Task requirements: Nothing but the lines from the one containing "Click the slide" through the end of the entries should be set down, each exactly as written.

Collection entries:
==================================================

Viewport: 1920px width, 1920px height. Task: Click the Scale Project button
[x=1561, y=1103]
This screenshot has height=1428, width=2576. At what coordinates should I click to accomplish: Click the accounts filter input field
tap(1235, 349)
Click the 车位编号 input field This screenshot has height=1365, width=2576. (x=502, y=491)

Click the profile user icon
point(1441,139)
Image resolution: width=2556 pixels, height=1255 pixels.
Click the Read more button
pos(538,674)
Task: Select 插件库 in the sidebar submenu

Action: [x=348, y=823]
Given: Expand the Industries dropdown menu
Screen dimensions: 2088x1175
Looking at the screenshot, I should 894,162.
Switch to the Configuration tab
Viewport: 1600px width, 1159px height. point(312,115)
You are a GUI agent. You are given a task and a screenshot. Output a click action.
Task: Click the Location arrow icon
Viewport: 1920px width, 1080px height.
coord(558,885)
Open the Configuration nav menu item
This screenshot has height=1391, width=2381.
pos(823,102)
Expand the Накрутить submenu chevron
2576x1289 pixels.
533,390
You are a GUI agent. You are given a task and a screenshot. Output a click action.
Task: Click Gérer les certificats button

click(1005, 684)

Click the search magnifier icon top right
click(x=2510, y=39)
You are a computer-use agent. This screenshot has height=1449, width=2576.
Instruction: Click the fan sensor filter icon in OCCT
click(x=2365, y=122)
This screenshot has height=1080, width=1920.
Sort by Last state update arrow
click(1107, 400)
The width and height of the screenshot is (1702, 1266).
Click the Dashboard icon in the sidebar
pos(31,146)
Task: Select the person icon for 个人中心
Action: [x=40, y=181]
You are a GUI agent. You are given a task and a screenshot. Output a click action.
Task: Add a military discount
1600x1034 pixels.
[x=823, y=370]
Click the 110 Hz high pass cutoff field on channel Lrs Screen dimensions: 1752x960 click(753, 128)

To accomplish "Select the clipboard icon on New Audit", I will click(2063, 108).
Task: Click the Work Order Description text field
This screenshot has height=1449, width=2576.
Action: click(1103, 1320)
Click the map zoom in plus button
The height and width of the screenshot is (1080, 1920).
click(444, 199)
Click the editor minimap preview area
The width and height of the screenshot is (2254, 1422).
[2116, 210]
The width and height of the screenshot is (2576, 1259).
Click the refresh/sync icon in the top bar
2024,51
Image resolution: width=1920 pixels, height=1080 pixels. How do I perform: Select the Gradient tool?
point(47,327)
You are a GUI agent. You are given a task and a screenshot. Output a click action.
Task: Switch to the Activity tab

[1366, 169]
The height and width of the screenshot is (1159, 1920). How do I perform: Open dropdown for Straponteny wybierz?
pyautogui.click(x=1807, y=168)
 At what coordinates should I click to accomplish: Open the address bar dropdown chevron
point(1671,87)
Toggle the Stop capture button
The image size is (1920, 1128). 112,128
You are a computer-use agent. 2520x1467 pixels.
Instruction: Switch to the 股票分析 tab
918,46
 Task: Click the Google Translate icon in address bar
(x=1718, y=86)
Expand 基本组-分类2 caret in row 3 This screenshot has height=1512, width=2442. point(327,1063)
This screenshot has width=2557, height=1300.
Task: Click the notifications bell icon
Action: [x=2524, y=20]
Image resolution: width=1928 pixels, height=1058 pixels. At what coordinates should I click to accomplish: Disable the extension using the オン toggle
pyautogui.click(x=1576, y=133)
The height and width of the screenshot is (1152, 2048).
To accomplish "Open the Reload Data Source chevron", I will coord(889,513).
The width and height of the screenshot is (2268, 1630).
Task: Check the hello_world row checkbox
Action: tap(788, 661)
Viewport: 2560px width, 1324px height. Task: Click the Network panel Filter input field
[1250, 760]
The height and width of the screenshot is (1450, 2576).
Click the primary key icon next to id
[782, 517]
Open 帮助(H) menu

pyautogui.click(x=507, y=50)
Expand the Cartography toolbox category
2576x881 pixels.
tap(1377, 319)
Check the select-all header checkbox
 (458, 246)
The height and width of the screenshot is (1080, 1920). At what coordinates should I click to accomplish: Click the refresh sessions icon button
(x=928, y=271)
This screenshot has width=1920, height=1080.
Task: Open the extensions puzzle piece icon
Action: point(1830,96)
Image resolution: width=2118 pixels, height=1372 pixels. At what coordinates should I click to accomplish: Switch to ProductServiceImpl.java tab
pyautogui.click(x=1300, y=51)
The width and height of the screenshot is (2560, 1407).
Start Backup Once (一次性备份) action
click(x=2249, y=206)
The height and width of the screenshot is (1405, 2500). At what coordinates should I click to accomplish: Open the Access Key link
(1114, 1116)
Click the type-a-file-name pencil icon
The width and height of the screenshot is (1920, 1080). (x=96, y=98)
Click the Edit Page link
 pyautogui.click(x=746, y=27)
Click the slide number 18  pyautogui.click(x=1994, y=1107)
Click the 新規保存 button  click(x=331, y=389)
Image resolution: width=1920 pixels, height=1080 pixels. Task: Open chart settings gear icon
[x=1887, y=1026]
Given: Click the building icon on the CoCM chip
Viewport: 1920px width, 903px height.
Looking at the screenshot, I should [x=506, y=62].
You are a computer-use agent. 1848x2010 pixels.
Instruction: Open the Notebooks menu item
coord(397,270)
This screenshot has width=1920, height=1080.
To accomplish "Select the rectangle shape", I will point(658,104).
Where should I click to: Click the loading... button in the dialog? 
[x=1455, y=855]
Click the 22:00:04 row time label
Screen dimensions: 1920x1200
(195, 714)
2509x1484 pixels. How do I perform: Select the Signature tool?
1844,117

==================================================

Solution to this problem:
Click the slide number 18  pyautogui.click(x=1994, y=1107)
Click the 新規保存 button  click(x=331, y=389)
Image resolution: width=1920 pixels, height=1080 pixels. Task: Open chart settings gear icon
[x=1887, y=1026]
Given: Click the building icon on the CoCM chip
Viewport: 1920px width, 903px height.
Looking at the screenshot, I should [x=506, y=62].
You are a computer-use agent. 1848x2010 pixels.
Instruction: Open the Notebooks menu item
coord(397,270)
This screenshot has width=1920, height=1080.
To accomplish "Select the rectangle shape", I will point(658,104).
Where should I click to: Click the loading... button in the dialog? 
[x=1455, y=855]
Click the 22:00:04 row time label
Screen dimensions: 1920x1200
(195, 714)
2509x1484 pixels. How do I perform: Select the Signature tool?
1844,117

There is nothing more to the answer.